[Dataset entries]
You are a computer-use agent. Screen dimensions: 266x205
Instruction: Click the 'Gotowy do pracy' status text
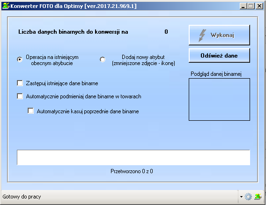tap(22, 197)
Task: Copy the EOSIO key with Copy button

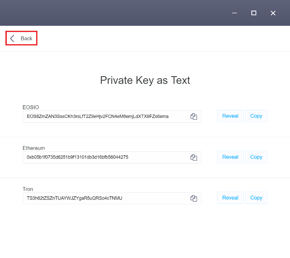Action: (x=256, y=116)
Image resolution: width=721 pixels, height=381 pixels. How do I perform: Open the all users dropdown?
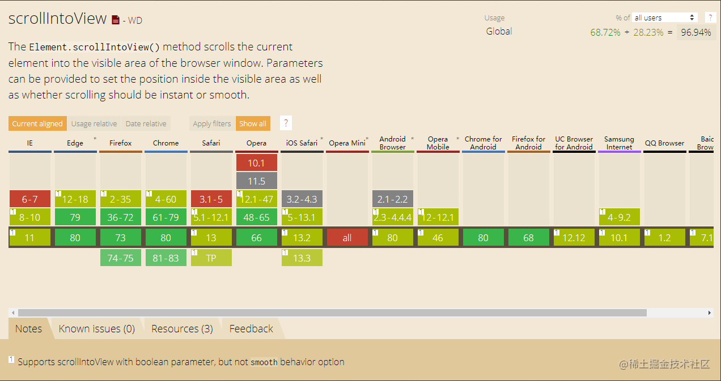point(664,18)
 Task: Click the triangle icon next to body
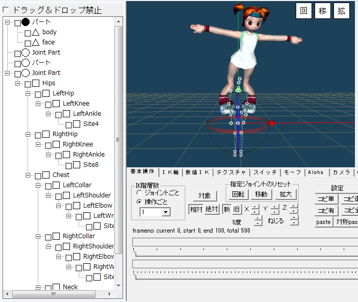tap(36, 32)
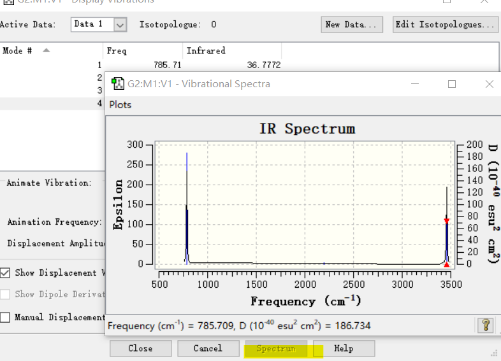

Aim of the task
In the records above, find the line that contains "Instruction: Click the", then write it out along with every line after it, exactly, through the last one. Leave the pictures out.

Solved problem
Instruction: Click the 'Gotowy do pracy' status text
tap(22, 197)
Task: Copy the EOSIO key with Copy button

Action: (x=256, y=116)
Image resolution: width=721 pixels, height=381 pixels. How do I perform: Open the all users dropdown?
point(664,18)
 Task: Click the triangle icon next to body
tap(36, 32)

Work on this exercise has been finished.